Soon, Vanina learned that the Carbonari were being transported to the fortress of San Leone, and decided to see Missirilli at the stage to Chita-Castellana. Abbot Kari, devoted to her, arranged a meeting in the prison chapel. On a date, Pietro returned her word to Vanina. He could only belong to his homeland. In a frenzy, Vanina confessed to Pietro that it was she who had betrayed the conspiracy to the legate. Petro rushed to her to kill with chains, in which he was chained, but he was restrained by the jailer. Completely destroyed, Vanina returned to Rome.

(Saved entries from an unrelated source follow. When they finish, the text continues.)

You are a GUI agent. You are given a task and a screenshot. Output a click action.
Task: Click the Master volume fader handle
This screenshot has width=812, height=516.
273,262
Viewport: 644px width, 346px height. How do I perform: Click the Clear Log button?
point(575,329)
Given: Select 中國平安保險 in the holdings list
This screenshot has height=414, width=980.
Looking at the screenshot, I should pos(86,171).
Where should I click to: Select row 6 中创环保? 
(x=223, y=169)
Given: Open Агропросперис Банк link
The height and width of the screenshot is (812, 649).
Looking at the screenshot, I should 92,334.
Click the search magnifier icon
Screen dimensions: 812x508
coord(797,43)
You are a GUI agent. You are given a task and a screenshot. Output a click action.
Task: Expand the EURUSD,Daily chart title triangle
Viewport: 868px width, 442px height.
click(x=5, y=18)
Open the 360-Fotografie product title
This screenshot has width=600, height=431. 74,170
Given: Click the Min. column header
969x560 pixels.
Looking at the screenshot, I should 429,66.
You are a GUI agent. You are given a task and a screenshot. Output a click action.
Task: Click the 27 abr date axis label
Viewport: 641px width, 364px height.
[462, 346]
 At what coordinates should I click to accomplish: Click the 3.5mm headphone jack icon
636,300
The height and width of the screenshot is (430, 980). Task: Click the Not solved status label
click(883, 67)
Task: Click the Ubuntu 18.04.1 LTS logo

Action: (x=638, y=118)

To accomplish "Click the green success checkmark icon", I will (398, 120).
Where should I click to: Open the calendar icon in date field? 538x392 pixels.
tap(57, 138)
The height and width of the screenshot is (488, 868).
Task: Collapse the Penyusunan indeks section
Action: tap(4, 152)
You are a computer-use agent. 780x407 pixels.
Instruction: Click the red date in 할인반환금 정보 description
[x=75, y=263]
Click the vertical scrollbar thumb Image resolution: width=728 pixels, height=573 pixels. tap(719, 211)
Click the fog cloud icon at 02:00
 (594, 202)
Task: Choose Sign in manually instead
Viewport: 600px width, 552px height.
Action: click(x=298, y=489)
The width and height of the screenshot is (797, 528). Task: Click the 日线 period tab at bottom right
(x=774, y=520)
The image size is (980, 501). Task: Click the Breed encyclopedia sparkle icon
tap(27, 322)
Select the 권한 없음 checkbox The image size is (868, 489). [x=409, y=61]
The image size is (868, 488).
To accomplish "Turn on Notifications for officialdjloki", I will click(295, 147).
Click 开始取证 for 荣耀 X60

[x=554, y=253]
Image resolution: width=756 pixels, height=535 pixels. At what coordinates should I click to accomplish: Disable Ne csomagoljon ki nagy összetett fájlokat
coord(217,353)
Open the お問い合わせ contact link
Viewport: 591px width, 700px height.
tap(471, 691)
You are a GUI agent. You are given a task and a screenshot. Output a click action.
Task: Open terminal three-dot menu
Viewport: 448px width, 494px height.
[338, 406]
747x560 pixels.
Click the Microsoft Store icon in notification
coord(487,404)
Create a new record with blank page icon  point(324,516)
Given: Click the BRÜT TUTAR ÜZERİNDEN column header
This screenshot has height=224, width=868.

7. Novella by Stendhal "Vanina Vanini". Features of the conflict.

Stendhal (real name - Henri-Marie Beyle) was born in Grenoble in 1783. In 1800-1802. served as a sub-lieutenant in Bonaparte's Italian army; in 1805-1812 - quartermaster; accompanied the imperial troops on their entry into Berlin, Vienna, in the campaign against Moscow. After the fall of Napoleon, he left for Italy, where he came into contact with the Carbonari movement, met with Byron, returned to France in 1821, and in 1831 settled as a French consul in the Italian town of Civitavecchia.

Italy, which had fallen in love with Stendhal from his youth, was perceived by him as a country of strong passions and beautiful art. The characters of the Italians have always been of particular interest to Stendhal. The Italian Chronicles reproduce different forms of passions. "Vanina Vanini", included in them, depicts the fate of two different, but strong natures. The writer combined what became the main feature of his novels: a political event (Venta Carbonari) and a human character (Vanina Vanini). This short story became, as it were, the prototype of Stendhal's novels. It outlines the conflicts of passion-love, passion-ambition (in Vanina's soul). The love of freedom here fights against the love of a woman (in the soul of Pietro Missirilli). Stendhal invented a true dignity that cannot be marked by any order bought for money - this is a death sentence to a fighter for the freedom of the homeland. All this will be developed later, in "Red and Black": in the image of Matilda, Julien Sorel, Count Altamira, as well as in the "Parma Cloister": in the images of Sanseverina, Fabrizio del Dongo, Clelia Conti, Ferrante Pala. Creating an almost romantic halo around the protagonist Pietro, Stendhal, as a realist, strictly determines the traits of his personality: passion is due to the fact that he is Italian, the author explains the nationality of the hero and the fact that after defeat he becomes religious and considers his love for Vanina a sin for which he punished by this defeat. The social determinism of character also convinces the hero - beloved and loving - to prefer his homeland to his beloved woman. The patrician daughter Vanin appreciates love above all else. She is smart, above her environment for spiritual demands. The heroine's “non-secularity” explains the originality of her character. However, her originality is only enough to send 19 Carbonari to death in the name of her love. Each of the heroes of Stendhal's novel understands happiness in his own way and sets out to hunt for it in his own way (“I take one of the people I knew and say to myself: this person has acquired certain habits, going every morning to hunt for happiness, and then I give him a little more intelligence. ”Experience is the basis of his art. S. I am convinced that there are“ neither perfectly good nor completely bad people. ”A person is determined by what he understands by“ happiness ”, that is, his goal life and the means to achieve it.)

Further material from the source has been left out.